Lines before the one containing "PSIHOTERAPIJA (346, 1383)" are left out; return that line and all lines after it, exactly, through the end of the records below.

*** EXERCISE MATERIAL Section Begins ***

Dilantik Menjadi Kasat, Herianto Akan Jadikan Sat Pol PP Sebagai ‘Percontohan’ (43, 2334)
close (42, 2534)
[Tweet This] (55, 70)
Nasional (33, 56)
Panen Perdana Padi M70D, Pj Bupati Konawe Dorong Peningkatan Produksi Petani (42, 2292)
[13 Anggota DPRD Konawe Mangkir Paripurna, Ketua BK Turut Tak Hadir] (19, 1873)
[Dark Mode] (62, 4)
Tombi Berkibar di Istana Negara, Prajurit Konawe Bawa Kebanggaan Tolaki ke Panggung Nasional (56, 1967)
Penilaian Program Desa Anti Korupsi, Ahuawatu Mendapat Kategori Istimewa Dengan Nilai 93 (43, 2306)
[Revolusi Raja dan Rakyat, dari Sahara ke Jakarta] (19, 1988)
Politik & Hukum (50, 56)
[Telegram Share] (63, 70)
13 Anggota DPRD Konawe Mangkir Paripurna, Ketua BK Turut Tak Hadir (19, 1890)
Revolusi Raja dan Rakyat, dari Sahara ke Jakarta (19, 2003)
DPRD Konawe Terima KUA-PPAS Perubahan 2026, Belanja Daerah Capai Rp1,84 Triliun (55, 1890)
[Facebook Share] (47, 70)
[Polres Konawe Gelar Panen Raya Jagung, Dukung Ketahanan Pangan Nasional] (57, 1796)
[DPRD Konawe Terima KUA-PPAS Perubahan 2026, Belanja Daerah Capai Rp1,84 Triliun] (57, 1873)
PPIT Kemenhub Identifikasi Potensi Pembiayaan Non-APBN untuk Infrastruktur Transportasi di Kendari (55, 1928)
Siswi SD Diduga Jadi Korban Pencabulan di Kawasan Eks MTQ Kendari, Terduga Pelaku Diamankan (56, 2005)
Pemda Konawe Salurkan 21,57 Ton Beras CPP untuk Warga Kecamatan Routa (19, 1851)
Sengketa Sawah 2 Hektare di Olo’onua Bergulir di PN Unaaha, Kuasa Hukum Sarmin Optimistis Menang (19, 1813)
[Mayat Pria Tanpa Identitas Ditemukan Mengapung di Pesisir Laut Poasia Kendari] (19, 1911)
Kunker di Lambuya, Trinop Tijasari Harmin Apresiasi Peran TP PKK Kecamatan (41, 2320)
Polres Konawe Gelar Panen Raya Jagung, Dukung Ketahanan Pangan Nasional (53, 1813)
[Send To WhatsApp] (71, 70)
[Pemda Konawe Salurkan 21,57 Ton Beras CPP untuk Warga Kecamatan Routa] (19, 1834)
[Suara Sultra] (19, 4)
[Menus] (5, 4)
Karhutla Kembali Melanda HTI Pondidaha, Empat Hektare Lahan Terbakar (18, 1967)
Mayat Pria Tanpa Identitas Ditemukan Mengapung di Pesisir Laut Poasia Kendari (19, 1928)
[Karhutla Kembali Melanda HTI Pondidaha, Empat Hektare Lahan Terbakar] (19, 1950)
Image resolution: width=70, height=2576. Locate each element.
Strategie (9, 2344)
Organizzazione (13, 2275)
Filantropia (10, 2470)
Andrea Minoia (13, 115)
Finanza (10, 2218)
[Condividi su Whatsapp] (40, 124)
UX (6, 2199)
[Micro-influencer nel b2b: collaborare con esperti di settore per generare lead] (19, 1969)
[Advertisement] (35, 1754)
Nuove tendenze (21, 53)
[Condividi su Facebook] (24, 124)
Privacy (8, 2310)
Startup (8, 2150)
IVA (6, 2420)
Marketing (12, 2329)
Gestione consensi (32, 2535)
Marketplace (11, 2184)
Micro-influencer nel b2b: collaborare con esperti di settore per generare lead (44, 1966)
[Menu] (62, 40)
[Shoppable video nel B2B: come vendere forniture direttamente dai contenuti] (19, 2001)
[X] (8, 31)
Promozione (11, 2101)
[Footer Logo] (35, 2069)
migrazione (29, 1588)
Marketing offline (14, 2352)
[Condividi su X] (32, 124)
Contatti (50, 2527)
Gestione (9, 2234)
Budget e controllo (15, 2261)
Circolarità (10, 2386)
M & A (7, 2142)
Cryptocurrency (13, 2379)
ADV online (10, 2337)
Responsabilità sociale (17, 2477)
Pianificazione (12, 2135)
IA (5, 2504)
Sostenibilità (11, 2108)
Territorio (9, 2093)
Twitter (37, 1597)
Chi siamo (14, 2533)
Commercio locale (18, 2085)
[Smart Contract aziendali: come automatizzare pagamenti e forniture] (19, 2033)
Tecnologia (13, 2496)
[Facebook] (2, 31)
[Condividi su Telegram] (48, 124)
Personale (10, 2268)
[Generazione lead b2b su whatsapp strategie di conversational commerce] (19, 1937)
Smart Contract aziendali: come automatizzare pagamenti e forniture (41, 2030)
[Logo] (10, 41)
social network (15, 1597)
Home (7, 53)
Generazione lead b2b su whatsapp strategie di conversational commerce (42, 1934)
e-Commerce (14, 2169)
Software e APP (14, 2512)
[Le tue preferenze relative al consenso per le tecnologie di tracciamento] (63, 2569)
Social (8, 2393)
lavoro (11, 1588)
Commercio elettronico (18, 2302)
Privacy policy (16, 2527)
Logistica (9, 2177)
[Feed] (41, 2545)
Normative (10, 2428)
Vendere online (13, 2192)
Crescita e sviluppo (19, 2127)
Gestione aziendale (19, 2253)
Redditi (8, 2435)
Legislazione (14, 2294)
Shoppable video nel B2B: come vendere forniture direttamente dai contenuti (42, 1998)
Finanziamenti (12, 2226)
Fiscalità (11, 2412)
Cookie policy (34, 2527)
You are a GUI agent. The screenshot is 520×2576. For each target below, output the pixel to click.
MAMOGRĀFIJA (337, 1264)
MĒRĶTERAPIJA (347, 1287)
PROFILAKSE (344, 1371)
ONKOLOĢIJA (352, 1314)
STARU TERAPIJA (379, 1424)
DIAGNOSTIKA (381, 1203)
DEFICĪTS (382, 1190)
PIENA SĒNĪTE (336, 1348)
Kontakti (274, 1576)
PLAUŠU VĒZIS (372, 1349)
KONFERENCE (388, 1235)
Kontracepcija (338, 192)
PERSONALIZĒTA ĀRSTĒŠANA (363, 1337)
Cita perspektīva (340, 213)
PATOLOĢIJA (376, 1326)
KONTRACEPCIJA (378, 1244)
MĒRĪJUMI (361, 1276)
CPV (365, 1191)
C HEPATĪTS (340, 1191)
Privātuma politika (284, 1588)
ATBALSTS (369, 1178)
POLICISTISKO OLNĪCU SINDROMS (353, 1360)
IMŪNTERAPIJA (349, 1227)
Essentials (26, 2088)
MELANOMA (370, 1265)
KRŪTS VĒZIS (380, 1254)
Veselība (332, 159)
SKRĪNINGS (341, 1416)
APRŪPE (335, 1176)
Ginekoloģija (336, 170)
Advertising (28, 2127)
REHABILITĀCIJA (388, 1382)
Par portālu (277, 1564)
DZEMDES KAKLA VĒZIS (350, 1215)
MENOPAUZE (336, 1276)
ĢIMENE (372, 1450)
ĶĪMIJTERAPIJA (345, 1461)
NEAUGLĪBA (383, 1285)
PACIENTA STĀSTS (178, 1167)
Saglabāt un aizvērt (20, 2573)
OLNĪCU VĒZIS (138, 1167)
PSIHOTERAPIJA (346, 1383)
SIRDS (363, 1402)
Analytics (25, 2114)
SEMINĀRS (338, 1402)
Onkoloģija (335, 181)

*** EXERCISE MATERIAL Section Ends ***

# [ANSWER BOX]
PSIHOTERAPIJA (346, 1383)
SIRDS (363, 1402)
Analytics (25, 2114)
SEMINĀRS (338, 1402)
Onkoloģija (335, 181)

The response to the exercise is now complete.